PHPsessionsstartwithsession_start(),whichgeneratesauniqueIDandcreatesaserverfile;theypersistacrossrequestsandcanbemanuallyendedwithsession_destroy().1)Sessionsbeginwhensession_start()iscalled,creatingauniqueIDandserverfile.2)Theycontinueasdataisloade

Absolute session timeout starts at the time of session creation, while an idle session timeout starts at the time of user's no operation. Absolute session timeout is suitable for scenarios where strict control of the session life cycle is required, such as financial applications; idle session timeout is suitable for applications that want users to keep their session active for a long time, such as social media.

The server session failure can be solved through the following steps: 1. Check the server configuration to ensure that the session is set correctly. 2. Verify client cookies, confirm that the browser supports it and send it correctly. 3. Check session storage services, such as Redis, to ensure that they are running normally. 4. Review the application code to ensure the correct session logic. Through these steps, conversation problems can be effectively diagnosed and repaired and user experience can be improved.

session_start()iscrucialinPHPformanagingusersessions.1)Itinitiatesanewsessionifnoneexists,2)resumesanexistingsession,and3)setsasessioncookieforcontinuityacrossrequests,enablingapplicationslikeuserauthenticationandpersonalizedcontent.


Hot AI Tools

Undresser.AI Undress
AI-powered app for creating realistic nude photos

AI Clothes Remover
Online AI tool for removing clothes from photos.

Undress AI Tool
Undress images for free

Clothoff.io
AI clothes remover

Video Face Swap
Swap faces in any video effortlessly with our completely free AI face swap tool!

Hot Article

Hot Tools

Notepad++7.3.1
Easy-to-use and free code editor

SublimeText3 Mac version
God-level code editing software (SublimeText3)

Dreamweaver Mac version
Visual web development tools

VSCode Windows 64-bit Download
A free and powerful IDE editor launched by Microsoft

SecLists
SecLists is the ultimate security tester's companion.

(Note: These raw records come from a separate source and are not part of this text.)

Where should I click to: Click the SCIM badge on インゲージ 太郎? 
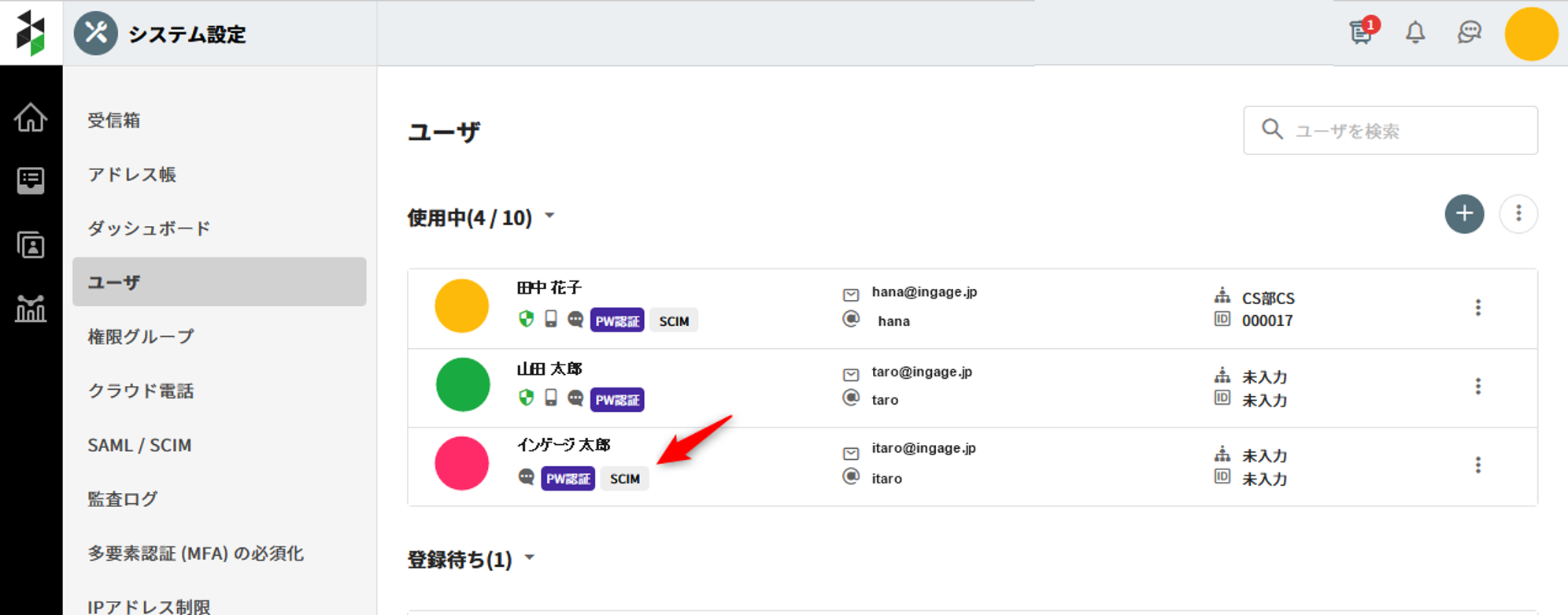[625, 479]
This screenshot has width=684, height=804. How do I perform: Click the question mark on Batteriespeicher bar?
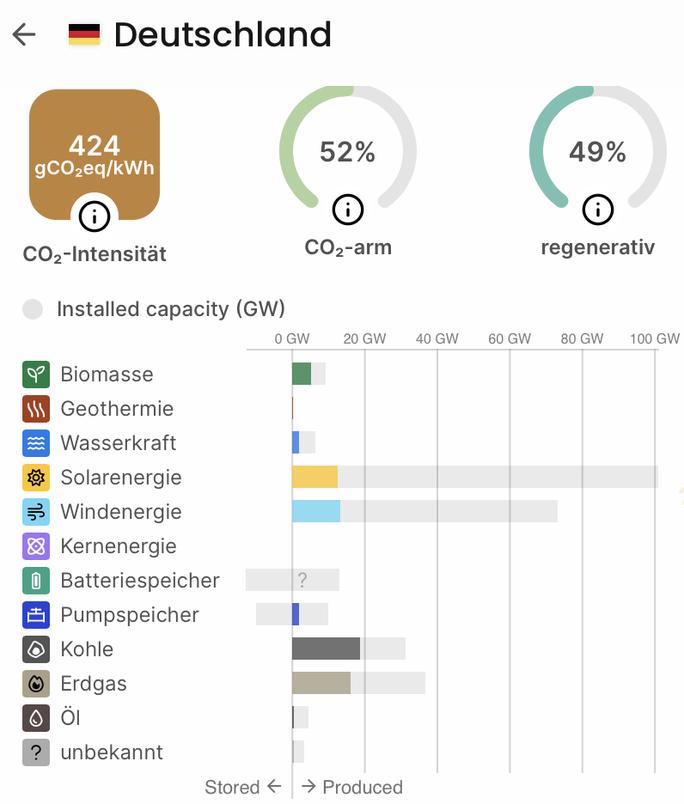[x=302, y=580]
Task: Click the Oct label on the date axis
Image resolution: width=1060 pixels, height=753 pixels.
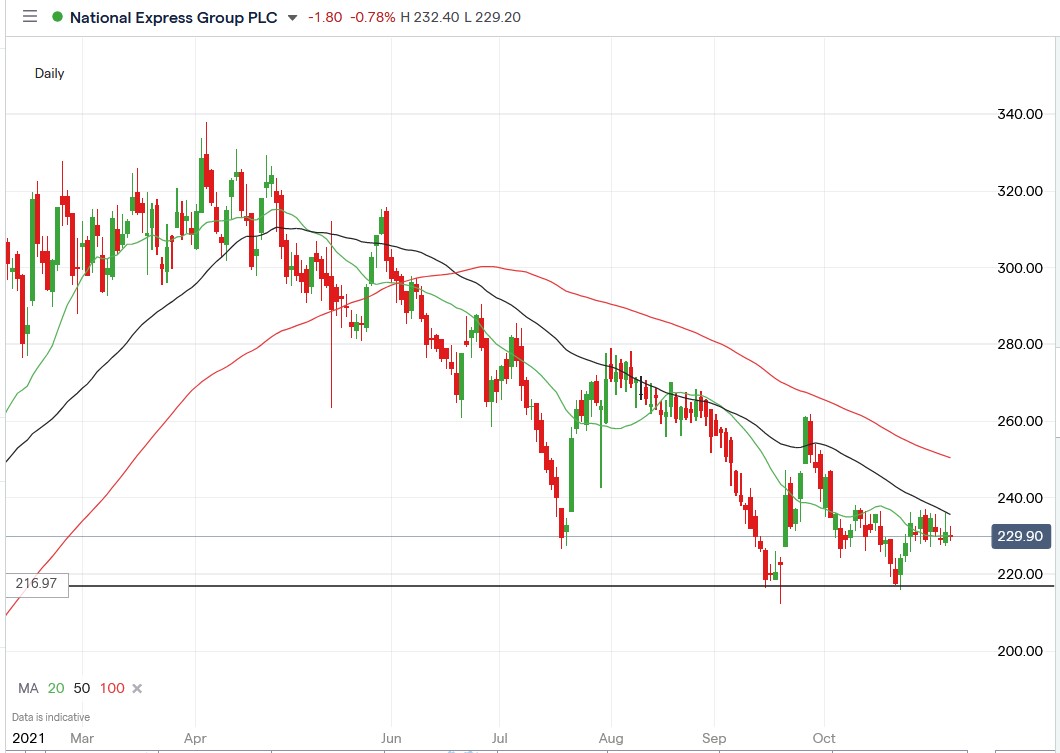Action: coord(823,738)
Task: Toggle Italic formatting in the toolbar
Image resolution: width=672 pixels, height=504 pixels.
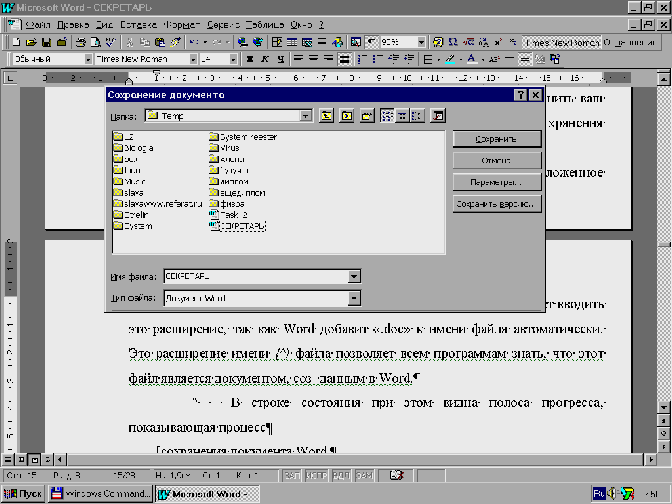Action: click(264, 59)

It is a collection of various types of lists that are frequently used during security assessments, all in one place. SecLists helps make security testing more efficient and productive by conveniently providing all the lists a security tester might need. List types include usernames, passwords, URLs, fuzzing payloads, sensitive data patterns, web shells, and more. The tester can simply pull this repository onto a new test machine and he will have access to every type of list he needs.